§ EXERCISE DIRECTIONS
Write out every line of the listing below word for word, omitting the pictures.

** Begin EXCERPTED RECORDS **

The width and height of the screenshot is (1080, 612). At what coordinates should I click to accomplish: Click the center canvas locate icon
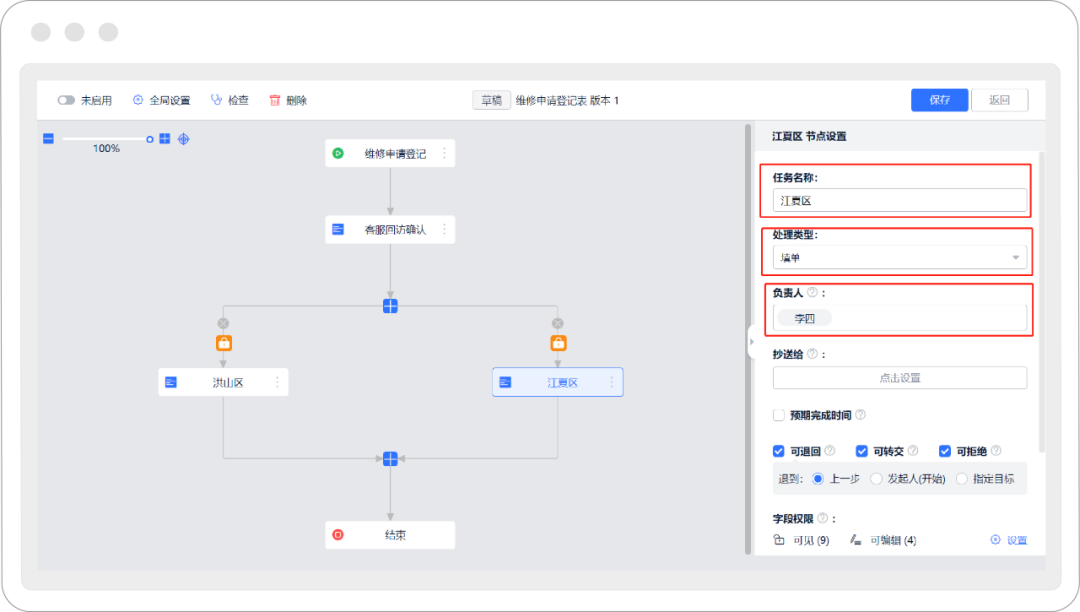[184, 139]
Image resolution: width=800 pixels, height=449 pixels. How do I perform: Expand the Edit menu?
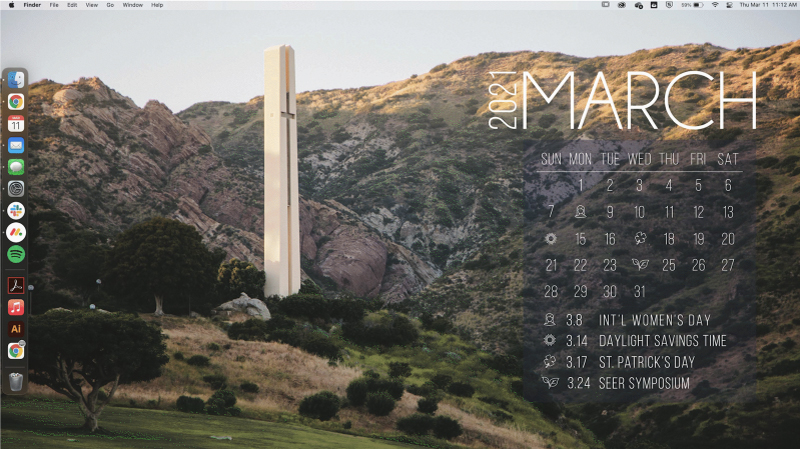click(71, 5)
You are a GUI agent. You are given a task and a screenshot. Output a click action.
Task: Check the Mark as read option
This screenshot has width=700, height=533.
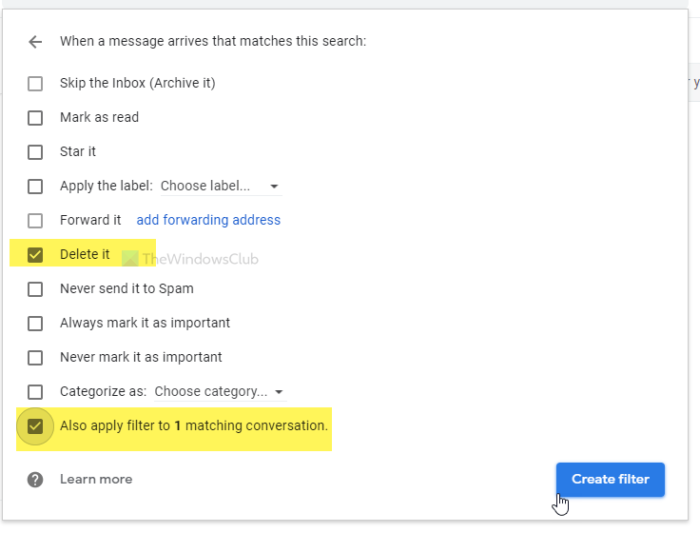tap(36, 118)
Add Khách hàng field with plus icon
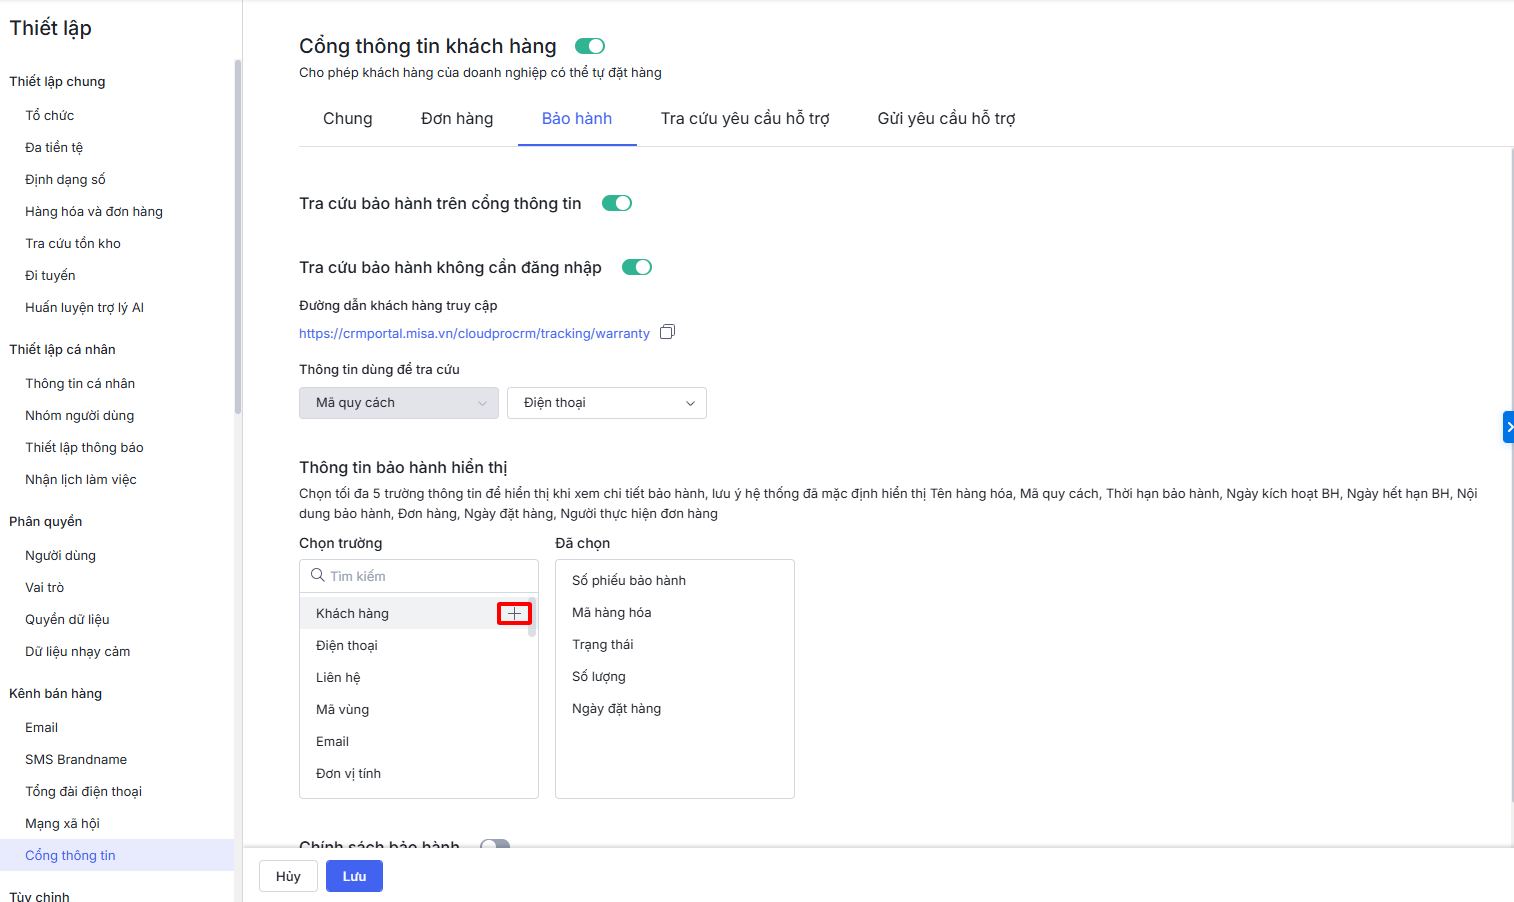 (x=514, y=613)
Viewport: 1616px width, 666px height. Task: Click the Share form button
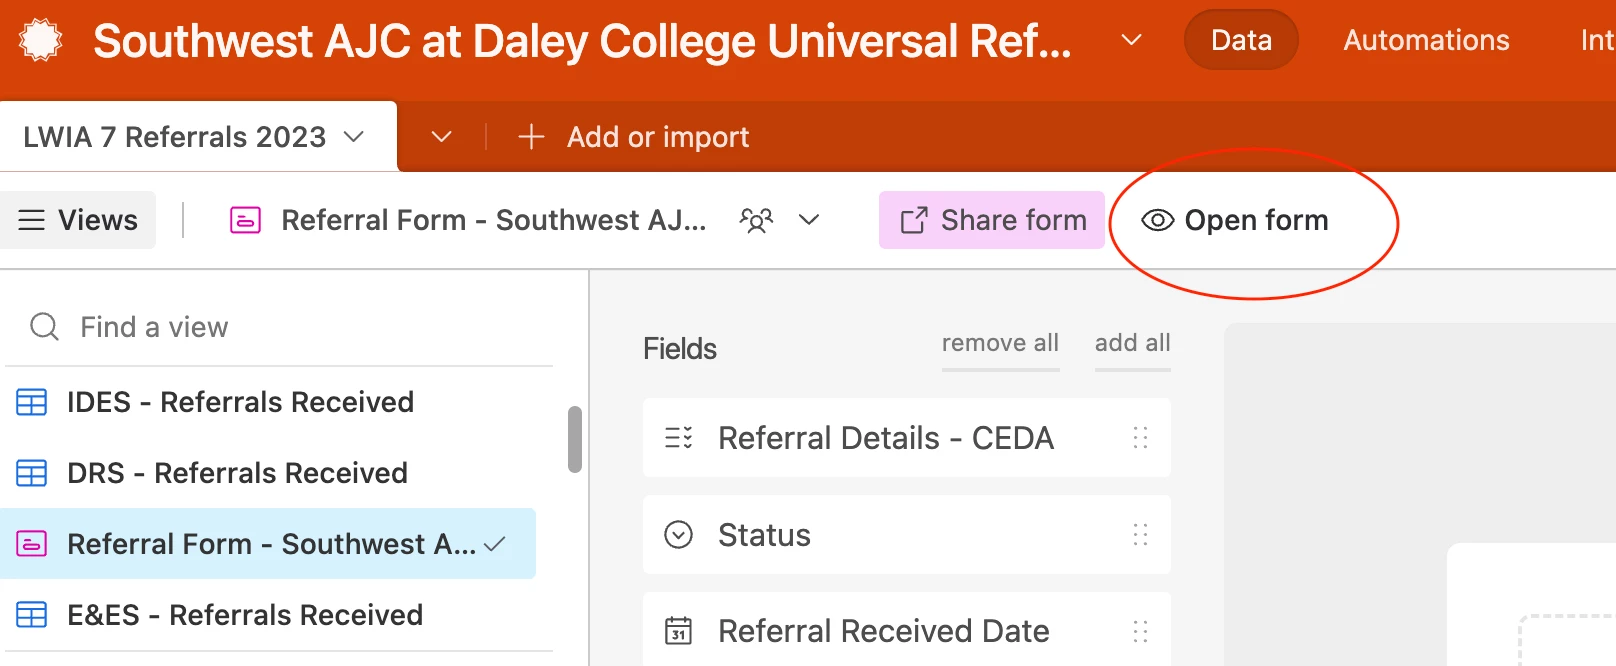[x=992, y=220]
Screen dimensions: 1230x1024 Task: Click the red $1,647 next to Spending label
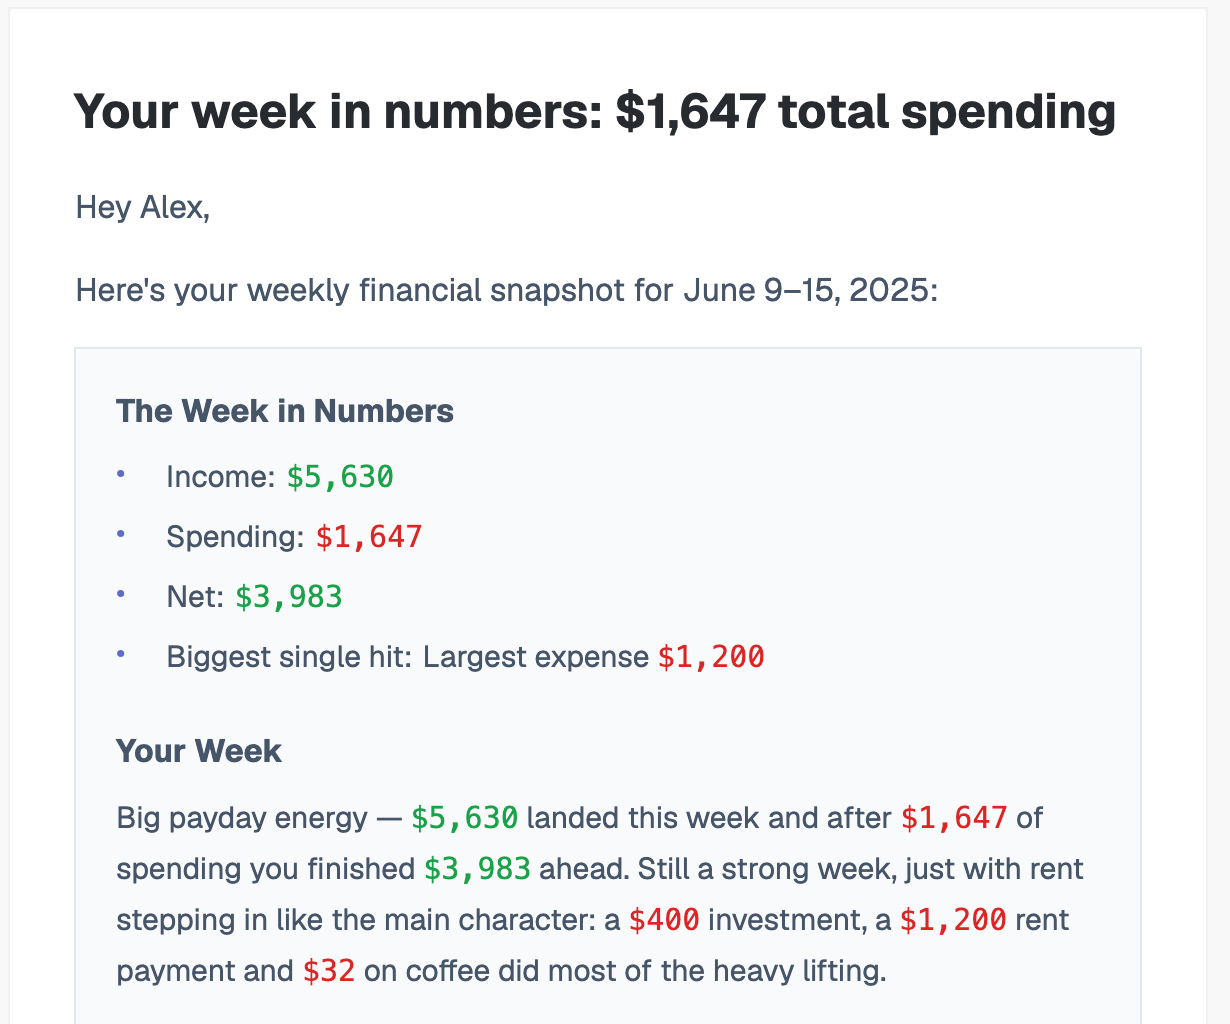(369, 537)
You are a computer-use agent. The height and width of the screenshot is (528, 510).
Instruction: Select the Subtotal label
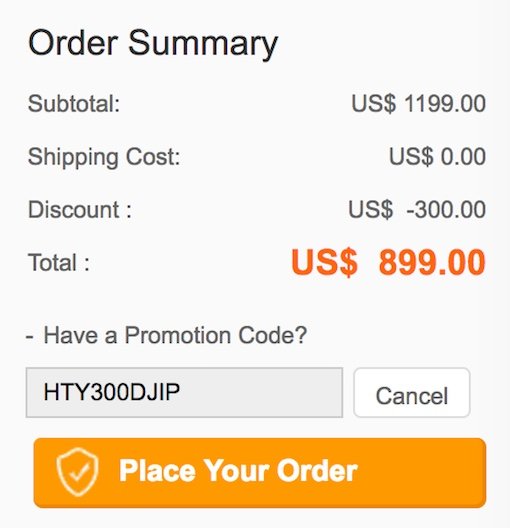coord(74,103)
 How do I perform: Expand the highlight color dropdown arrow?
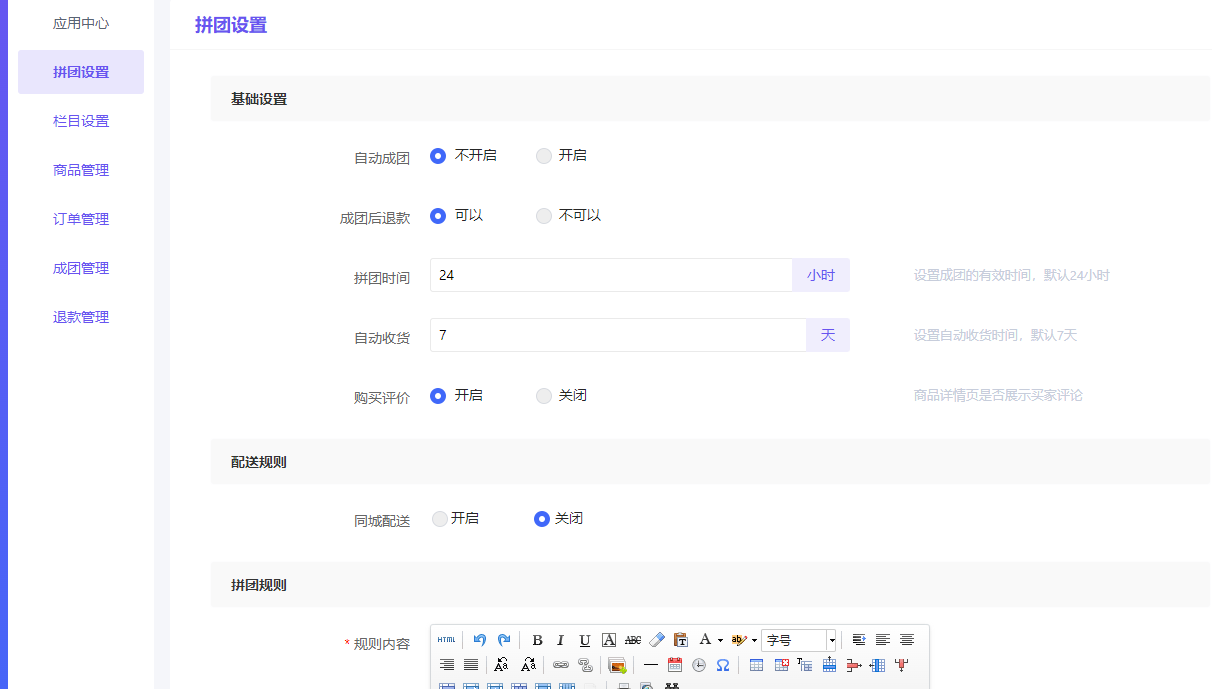pos(754,640)
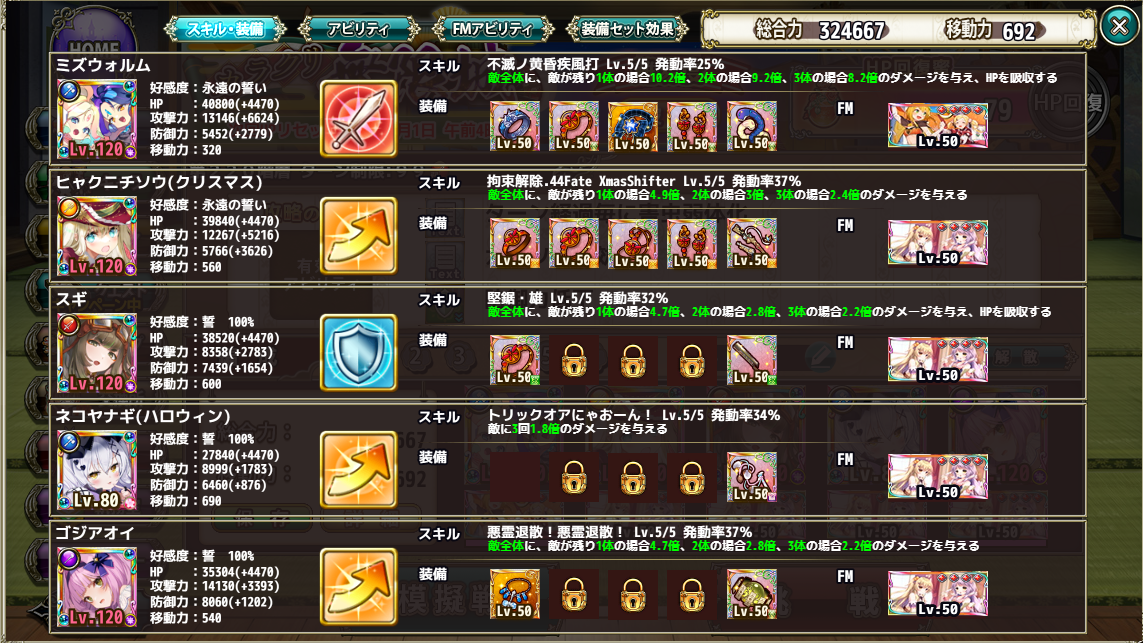
Task: Open the アビリティ tab
Action: 359,29
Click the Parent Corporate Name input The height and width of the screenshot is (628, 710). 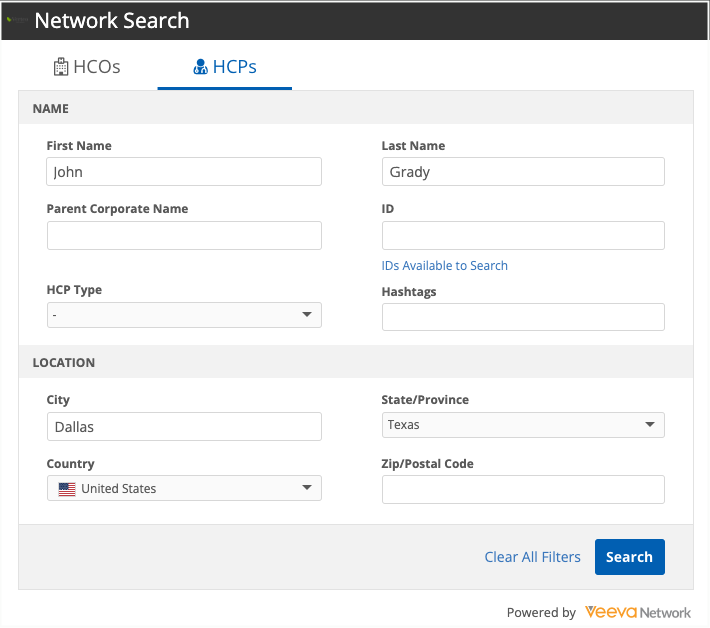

** End EXCERPTED RECORDS **

§ EXERCISE RESPONSE
The width and height of the screenshot is (1080, 612). At what coordinates should I click to accomplish: Click the center canvas locate icon
[184, 139]
Image resolution: width=800 pixels, height=449 pixels. How do I perform: Expand the Edit menu?
click(71, 5)
You are a GUI agent. You are given a task and a screenshot. Output a click action.
Task: Check the Mark as read option
This screenshot has width=700, height=533.
tap(36, 118)
Add Khách hàng field with plus icon
 (x=514, y=613)
Viewport: 1616px width, 666px height. Task: Click the Share form button
[x=992, y=220]
Screen dimensions: 1230x1024 Task: Click the red $1,647 next to Spending label
(369, 537)
You are a computer-use agent. The height and width of the screenshot is (528, 510).
Instruction: Select the Subtotal label
coord(74,103)
 How do I perform: Expand the highlight color dropdown arrow?
pos(754,640)
Task: Open the アビリティ tab
Action: 359,29
Click the Parent Corporate Name input The height and width of the screenshot is (628, 710). 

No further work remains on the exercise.